Work item
Write out the stretch of the post on earnings, deficits and jobs from "Unemployment in the" through "Pear, NYT, 1/30/04.", keeping every word and mark unchanged.

Selected excerpt

Earnings up, deficit up, slow growth, no jobs
There is great news! The economy has continued its growth in the 4th quarter of 2003. Corporate earnings have increased (for some dramatically - DuPont Posts 82 Percent Profit). Wall street has been on a general upward trend. It's all good according to the White House.
But...
Unemployment in the US is not improving. US jobs are not growing - 1000 (one thousand) in the whole nation for December 2003. The deficit will reach the Moon before the US plants its boots there again.
President Bush's Medicare plan just added $140 to the estimated drug benefit cost, which jumps the 2004 projected deficit to $540 Billion. Yep half way to a trillion dollars for a one year deficit - White House Defends Medicare Law Despite Higher Price Tag, Pear, NYT, 1/30/04.
But the US is not alone in the average person's experience of this "recovery" ( Global unemployment at record high - more than 185 million, Al Jazeera, 1/25/04). Please keep in mind that the undercount globally is likely much worse than in the US count.
I have commented before that one can't call something a recovery if the people aren't experiencing it. If the economy improves and unemployment doesn't decrease, then we are certainly looking at a false recovery. What I suspect is happening in the US is that the economic improvement reflects people purchasing on credit. The Fed has (so far) kept interest rates incredibly low. This has been reflected in generally lower consumer interest rates which has encouraged many to buy. Consumption has been the driving force behind the so called recovery. However, now folks are getting nervous. Job losses continue. Well paying jobs are being "outsourced" to other nations. US job creation isn't happening at anywhere near the rate to absorb those 3 million plus who have lost jobs. In fact, at the current rate, it could take half a century to create the jobs to replace the ones lost. There are also the warnings that the Feds may raise interest rates, and for the US consumer at this point that could be almost the worst possible news. People are over-extended. People are living on credit (groceries, housing, etc).
The low Fed interest rate is also meant to spur business. It doesn't just allow consumers, but business, access to money at a lower rate. "Cheap" money to add inventory, expand operations, add jobs, etc. It also gives them "cheap" money to engage in mergers and buy-outs, and expand operations outside the US. How much of the growth in the economy is due to corporations consolidating their debt at a lower rate, thereby decreasing their debt to earnings ratio? I have no idea, but my guess is it is part of what is going on.

Data

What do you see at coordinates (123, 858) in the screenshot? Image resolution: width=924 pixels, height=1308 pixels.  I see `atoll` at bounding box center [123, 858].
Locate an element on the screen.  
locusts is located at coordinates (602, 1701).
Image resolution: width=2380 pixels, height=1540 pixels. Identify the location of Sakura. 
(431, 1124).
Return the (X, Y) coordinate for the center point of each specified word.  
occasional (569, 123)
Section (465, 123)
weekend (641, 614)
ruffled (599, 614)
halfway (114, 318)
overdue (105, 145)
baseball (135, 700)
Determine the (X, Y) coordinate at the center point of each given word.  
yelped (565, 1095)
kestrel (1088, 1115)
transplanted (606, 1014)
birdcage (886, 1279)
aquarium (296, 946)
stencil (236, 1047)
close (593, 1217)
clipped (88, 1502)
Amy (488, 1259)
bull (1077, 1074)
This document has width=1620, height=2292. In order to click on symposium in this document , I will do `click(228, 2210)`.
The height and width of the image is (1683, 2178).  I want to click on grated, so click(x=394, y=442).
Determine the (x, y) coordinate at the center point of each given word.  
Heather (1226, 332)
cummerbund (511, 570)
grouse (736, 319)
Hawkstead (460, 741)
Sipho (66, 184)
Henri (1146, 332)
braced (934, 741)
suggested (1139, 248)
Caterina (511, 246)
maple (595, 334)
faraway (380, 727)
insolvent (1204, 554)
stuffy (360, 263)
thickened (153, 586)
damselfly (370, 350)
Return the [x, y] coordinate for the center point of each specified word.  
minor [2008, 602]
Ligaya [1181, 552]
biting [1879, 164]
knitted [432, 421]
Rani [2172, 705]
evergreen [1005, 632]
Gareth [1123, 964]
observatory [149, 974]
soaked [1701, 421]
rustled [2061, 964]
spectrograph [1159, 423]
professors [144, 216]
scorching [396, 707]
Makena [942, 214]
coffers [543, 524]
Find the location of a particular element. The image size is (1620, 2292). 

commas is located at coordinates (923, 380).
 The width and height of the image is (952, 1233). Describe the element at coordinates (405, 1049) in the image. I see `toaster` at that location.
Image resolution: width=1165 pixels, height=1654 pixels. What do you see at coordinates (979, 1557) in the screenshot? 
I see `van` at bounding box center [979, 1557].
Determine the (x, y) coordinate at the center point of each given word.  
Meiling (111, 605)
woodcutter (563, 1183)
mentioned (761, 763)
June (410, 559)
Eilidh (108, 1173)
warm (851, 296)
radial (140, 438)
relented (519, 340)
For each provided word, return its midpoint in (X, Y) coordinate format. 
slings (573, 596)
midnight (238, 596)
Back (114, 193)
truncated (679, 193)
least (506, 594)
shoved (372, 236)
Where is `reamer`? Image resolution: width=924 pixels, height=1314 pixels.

Answer to the exercise
Unemployment in the US is not improving. US jobs are not growing - 1000 (one thousand) in the whole nation for December 2003. The deficit will reach the Moon before the US plants its boots there again.
President Bush's Medicare plan just added $140 to the estimated drug benefit cost, which jumps the 2004 projected deficit to $540 Billion. Yep half way to a trillion dollars for a one year deficit - White House Defends Medicare Law Despite Higher Price Tag, Pear, NYT, 1/30/04.